> Task
Copy out, word for word, every line from the one containing "The image size is (982, 401)." down to the one containing "pyautogui.click(x=53, y=141)", including both of those lines.

Item-finding rows:
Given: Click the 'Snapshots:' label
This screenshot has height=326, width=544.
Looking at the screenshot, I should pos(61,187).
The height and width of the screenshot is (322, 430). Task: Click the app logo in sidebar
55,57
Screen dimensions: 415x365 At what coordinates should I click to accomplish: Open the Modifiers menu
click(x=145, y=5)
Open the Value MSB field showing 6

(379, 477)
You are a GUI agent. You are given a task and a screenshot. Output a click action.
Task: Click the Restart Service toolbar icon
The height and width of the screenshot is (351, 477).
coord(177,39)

--

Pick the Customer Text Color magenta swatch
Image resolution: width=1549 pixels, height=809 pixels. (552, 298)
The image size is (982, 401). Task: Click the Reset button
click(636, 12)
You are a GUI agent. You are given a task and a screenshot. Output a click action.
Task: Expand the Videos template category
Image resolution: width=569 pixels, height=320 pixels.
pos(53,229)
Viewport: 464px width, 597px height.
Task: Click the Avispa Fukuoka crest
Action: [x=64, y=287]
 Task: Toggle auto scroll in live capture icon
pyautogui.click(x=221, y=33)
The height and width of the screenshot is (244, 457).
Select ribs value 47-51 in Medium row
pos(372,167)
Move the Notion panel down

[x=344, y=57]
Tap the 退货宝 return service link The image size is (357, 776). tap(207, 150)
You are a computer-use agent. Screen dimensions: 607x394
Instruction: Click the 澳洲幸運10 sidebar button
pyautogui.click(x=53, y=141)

> Exercise output
The image size is (982, 401). Task: Click the Reset button
click(636, 12)
You are a GUI agent. You are given a task and a screenshot. Output a click action.
Task: Expand the Videos template category
Image resolution: width=569 pixels, height=320 pixels.
pos(53,229)
Viewport: 464px width, 597px height.
Task: Click the Avispa Fukuoka crest
Action: [x=64, y=287]
 Task: Toggle auto scroll in live capture icon
pyautogui.click(x=221, y=33)
The height and width of the screenshot is (244, 457).
Select ribs value 47-51 in Medium row
pos(372,167)
Move the Notion panel down

[x=344, y=57]
Tap the 退货宝 return service link The image size is (357, 776). tap(207, 150)
You are a computer-use agent. Screen dimensions: 607x394
Instruction: Click the 澳洲幸運10 sidebar button
pyautogui.click(x=53, y=141)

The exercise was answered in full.